(Items from a dataset)
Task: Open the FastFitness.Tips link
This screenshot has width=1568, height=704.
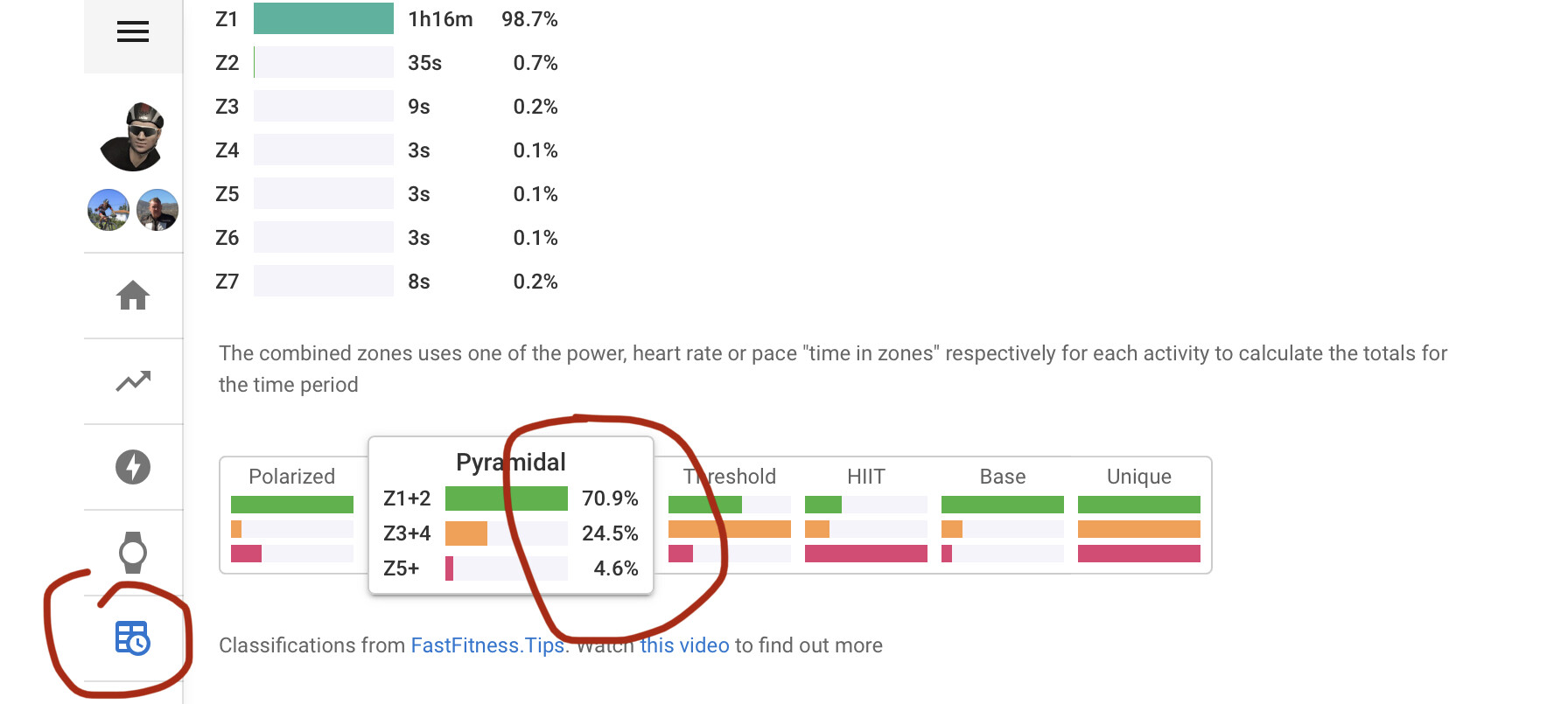Action: point(487,645)
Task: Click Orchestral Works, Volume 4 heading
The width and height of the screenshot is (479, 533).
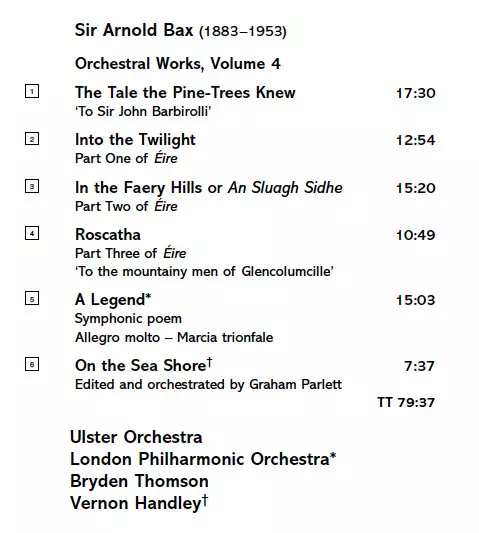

## Task to complete
Print all the entries exactly as they appear, without the pictures.

## Answer for this exercise
Task: Open the FastFitness.Tips link
This screenshot has width=1568, height=704.
Action: point(487,645)
Task: Click Orchestral Works, Volume 4 heading
The width and height of the screenshot is (479, 533).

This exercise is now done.